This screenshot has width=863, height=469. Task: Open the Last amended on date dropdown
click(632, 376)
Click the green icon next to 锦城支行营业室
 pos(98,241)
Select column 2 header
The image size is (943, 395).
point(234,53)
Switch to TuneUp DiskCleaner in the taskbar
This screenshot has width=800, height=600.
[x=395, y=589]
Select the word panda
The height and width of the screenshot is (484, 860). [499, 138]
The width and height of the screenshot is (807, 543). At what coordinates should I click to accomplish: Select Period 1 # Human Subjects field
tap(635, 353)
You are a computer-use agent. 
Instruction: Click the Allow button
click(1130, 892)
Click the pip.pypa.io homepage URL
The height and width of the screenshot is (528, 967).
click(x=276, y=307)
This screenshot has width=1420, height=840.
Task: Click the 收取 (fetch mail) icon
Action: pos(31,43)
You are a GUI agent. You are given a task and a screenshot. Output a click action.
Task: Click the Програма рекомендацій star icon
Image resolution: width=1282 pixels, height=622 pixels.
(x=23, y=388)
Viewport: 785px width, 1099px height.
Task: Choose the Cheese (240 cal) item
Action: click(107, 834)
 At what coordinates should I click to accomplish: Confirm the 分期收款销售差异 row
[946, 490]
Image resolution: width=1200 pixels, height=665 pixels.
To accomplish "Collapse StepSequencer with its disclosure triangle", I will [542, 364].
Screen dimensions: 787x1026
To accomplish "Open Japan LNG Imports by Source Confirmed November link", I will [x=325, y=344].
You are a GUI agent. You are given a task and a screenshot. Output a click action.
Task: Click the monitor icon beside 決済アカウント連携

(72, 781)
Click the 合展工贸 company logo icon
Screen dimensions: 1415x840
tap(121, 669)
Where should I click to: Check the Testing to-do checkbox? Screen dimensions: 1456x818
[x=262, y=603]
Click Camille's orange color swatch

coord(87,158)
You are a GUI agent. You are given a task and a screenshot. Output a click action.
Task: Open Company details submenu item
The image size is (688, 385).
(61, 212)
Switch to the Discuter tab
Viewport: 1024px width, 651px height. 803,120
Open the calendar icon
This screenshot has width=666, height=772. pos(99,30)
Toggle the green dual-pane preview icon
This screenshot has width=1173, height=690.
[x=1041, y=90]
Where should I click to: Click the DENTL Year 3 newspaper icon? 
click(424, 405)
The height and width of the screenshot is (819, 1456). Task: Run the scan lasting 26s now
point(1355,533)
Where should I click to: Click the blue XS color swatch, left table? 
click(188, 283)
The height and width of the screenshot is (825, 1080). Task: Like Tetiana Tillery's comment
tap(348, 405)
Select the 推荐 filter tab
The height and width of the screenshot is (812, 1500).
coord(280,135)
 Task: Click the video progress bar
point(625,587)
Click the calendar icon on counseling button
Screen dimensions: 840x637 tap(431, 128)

• AIM OF THE TASK
Show every line of the listing that includes the word "will".

• PROBLEM SOLUTION
To accomplish "Collapse StepSequencer with its disclosure triangle", I will [542, 364].
To accomplish "Open Japan LNG Imports by Source Confirmed November link", I will [x=325, y=344].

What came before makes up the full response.